CAUTION: Do not place a tourniquet over a joint or over a fracture site.
c. Apply the Tourniquet.
(1) Place the tourniquet band material around the tourniquet site.
(2) Tie the band with a half-knot (the same as the first part of tying a shoe)
(3) Place the windlass on top of the half-knot.
(4) Tie a full knot (square knot) over the windlass.
(5) Twist the windlass (figure 5-21) either clockwise or counterclockwise until the tourniquet is tight and the bright red bleeding has stopped. Bright red blood is from a severed artery. Generally, darker blood is from a vein. Dark blood may continue to ooze even after the tourniquet has been properly applied. There should be no pulse below the tourniquet.
(6) Wrap a piece of securing material, such as a cravat or torn strip of clothing, around the limb. Then wrap the ends of the material around one end of the windlass so that the windlass is secured and the tourniquet band will not unwind.
NOTE: Tape from your aid bag can be used to secure the windlass instead of a strip of material or cravat.
(7) Tie the tails of the securing material in a nonslip knot.
5-11. MARKING THE CASUALTY
Write a “T” and the time of application on the casualty’s forehead with a pen, the casualty’s blood, mud, or other substance.

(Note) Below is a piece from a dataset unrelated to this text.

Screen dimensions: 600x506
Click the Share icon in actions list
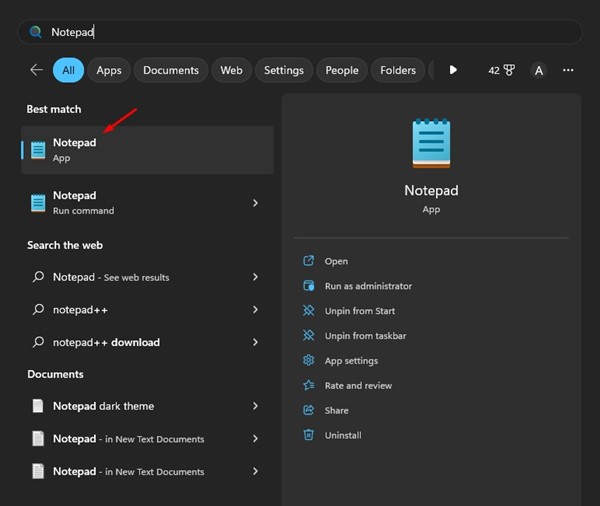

The “T” alerts medical personnel that a tourniquet has been applied.
5-12. DRESSING AN AMPUTATION
After the tourniquet has been applied to an amputation of the arm or leg, place a dressing made of soft, absorbent material over the end of the stump and secure the dressing with bandages. The dressing will help to prevent additional contamination of the wound and will also help to protect the wound from additional injury.